The idea of introducing daily music lessons first came to light four years ago under the leadership of former head of the ministry of human resources, Zoltán Balog. Back then, a committee for the introduction of daily singing, the Mindennapos Éneklés Bizottsága (Daily Singing Committee) was formed. The aim was, among other things, to reinforce school choirs, while in 2017 there was a discussion about the purchase of musical instruments for schools, and even a scholarship for vocal and music teachers before the dialogue on daily music lessons ceased.
Last week, however, the subject was raised again at a professional conference at the Erkel Theater. Szilveszter Ókovács, General Director of the Hungarian State Opera, told Magyar Nemzet that their training leader, István Kákay, has edited a workbook including a selection of the most popular opera and ballet pieces, which can be obtained free of charge by all schools and can be a great help in organizing daily singing lessons of high standard.
Ókovács explained the workbook at the conference: “We collected a total of 222 pieces in the edition, a kind of breviary [liturgical book], so one for each school day. These are simple, popular, melodic, lovable pieces that can be embedded in school material and used by any teacher, not just a music teacher. It takes only 10-15 minutes to process and learn each piece, to provide a sense of success, and to entertain, so hopefully it will arouse children’s interest in classical music.”
He added that the book has received nearly a hundred professional opinions and some schools have already started using a so-called pilot version, but according to plans, it will only be available to other institutions from January. There are some schools which have already introduced daily singing, even in the form of a couple of minutes of music before the start and end of the school day. Katalin Skripek, principal of Szőnyi István Primary School, told Magyar Nemzet that their “students arrive at school ten minutes before eight o’clock, and then we have a few minutes of singing.” At the end of the day, students “are listening to music, for example, poems set to music.”

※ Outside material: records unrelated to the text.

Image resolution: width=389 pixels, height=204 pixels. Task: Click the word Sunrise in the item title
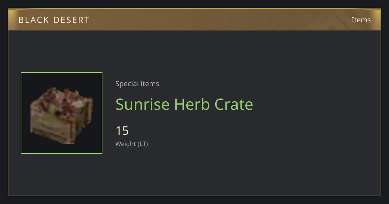coord(143,104)
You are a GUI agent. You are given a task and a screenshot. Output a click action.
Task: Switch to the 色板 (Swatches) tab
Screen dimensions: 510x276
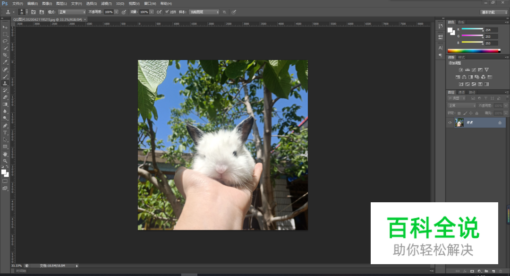point(461,22)
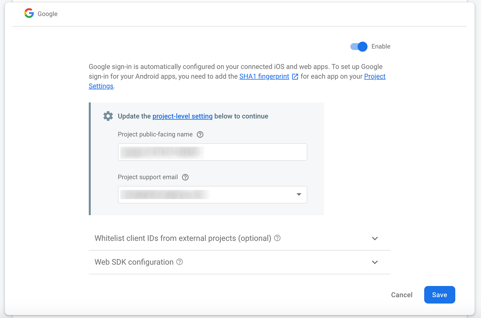Image resolution: width=481 pixels, height=318 pixels.
Task: Open the Project Settings link
Action: click(x=374, y=76)
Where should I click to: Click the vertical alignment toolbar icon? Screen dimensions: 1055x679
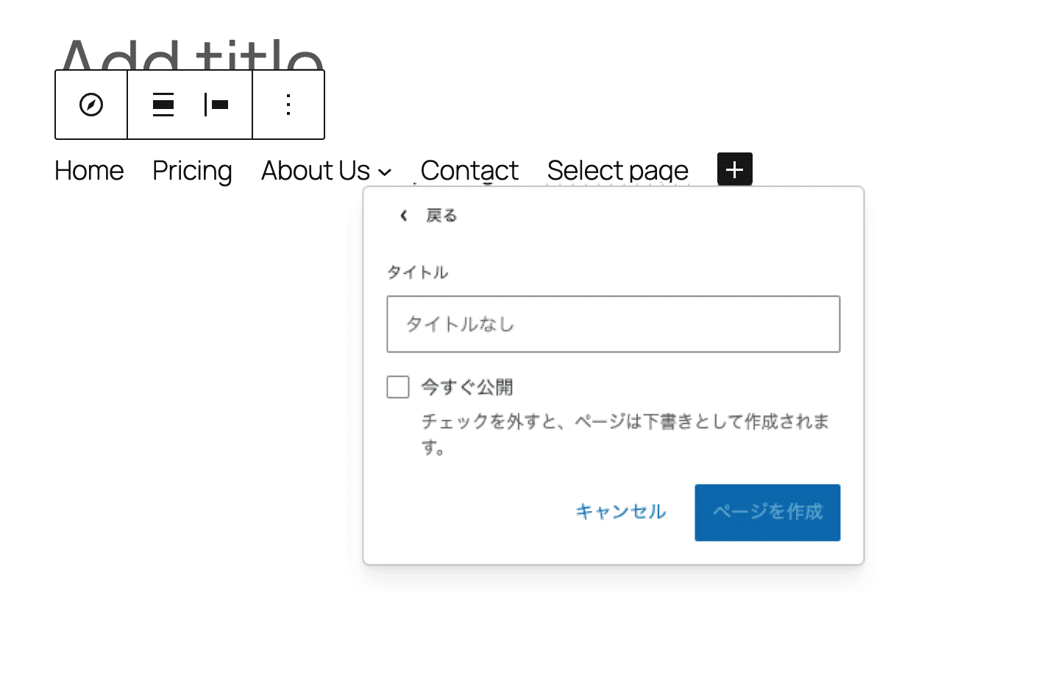[163, 105]
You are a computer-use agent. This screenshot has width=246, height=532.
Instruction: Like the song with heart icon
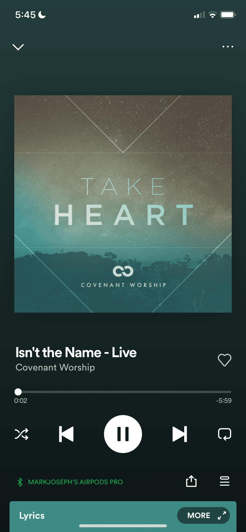pyautogui.click(x=224, y=360)
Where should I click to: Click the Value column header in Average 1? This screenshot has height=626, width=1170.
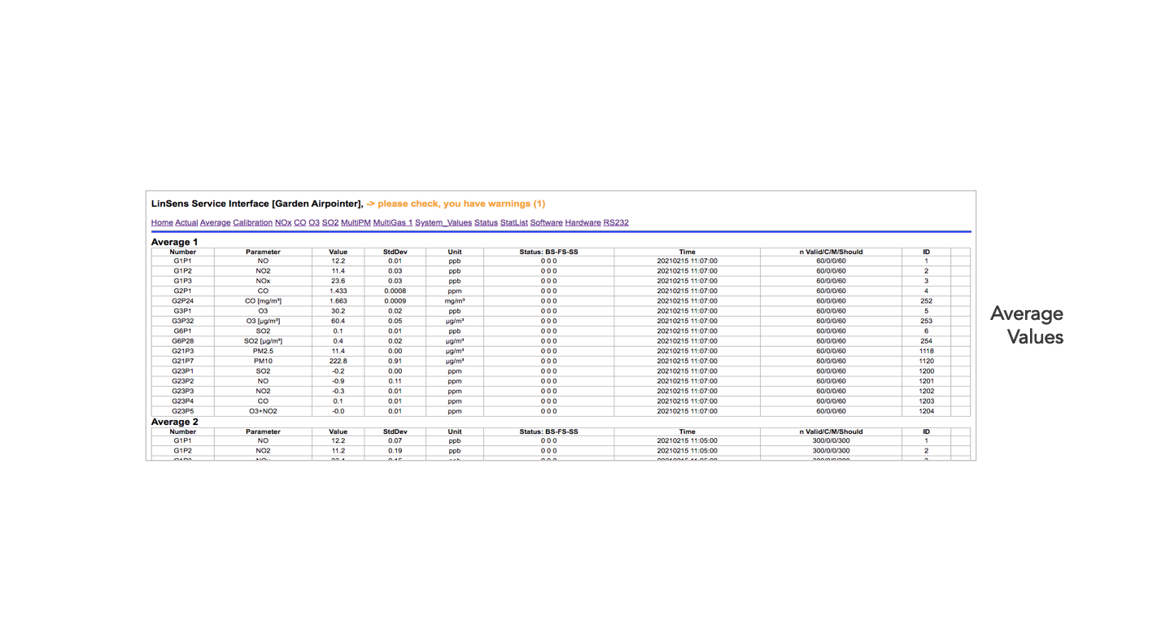click(338, 252)
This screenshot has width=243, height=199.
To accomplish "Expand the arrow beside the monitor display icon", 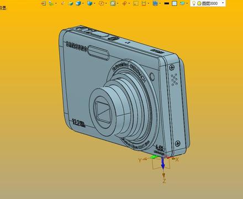I will pyautogui.click(x=160, y=3).
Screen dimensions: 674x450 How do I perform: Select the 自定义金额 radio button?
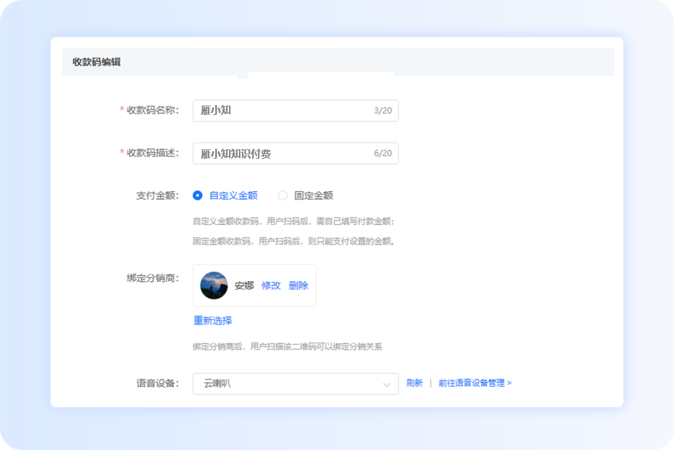click(198, 196)
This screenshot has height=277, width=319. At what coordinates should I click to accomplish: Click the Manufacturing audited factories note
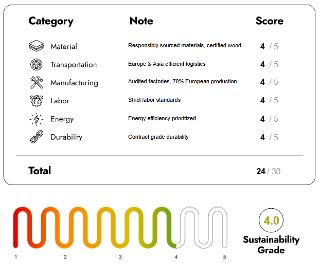click(182, 82)
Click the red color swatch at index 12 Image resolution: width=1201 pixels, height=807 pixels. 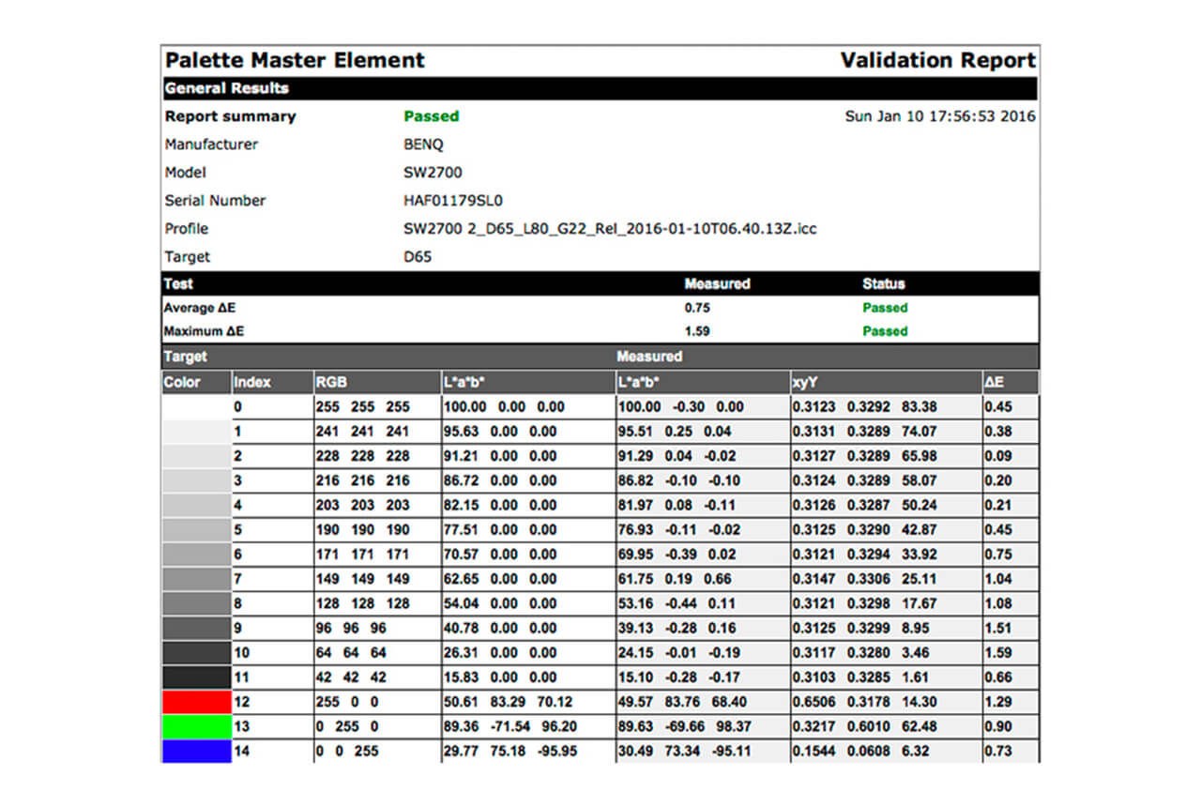coord(196,702)
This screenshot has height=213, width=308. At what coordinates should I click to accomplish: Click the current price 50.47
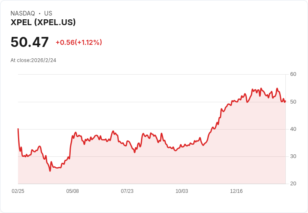pyautogui.click(x=29, y=42)
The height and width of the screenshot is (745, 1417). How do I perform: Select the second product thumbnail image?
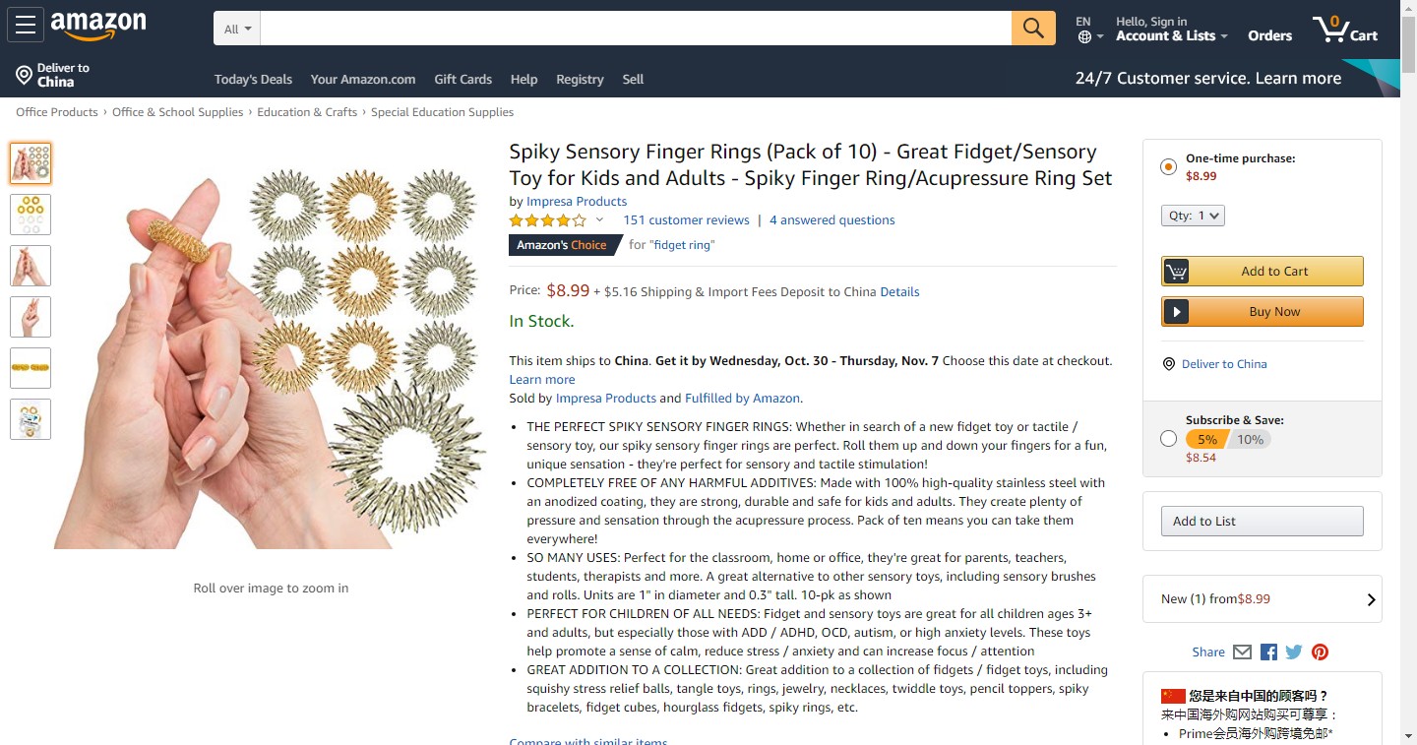point(31,215)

According to the newspaper, many neuro-scientists and psychologists, such as Tamás Freund and Valéria Csépe, have already pointed out that the more children engage in artistic and musical activities, the easier it is to acquire lexical knowledge for them. According to Freund, the catharsis of art improves students’ receptive abilities, while Csépe points out that playing instruments also leads to detectable structural changes in the brain.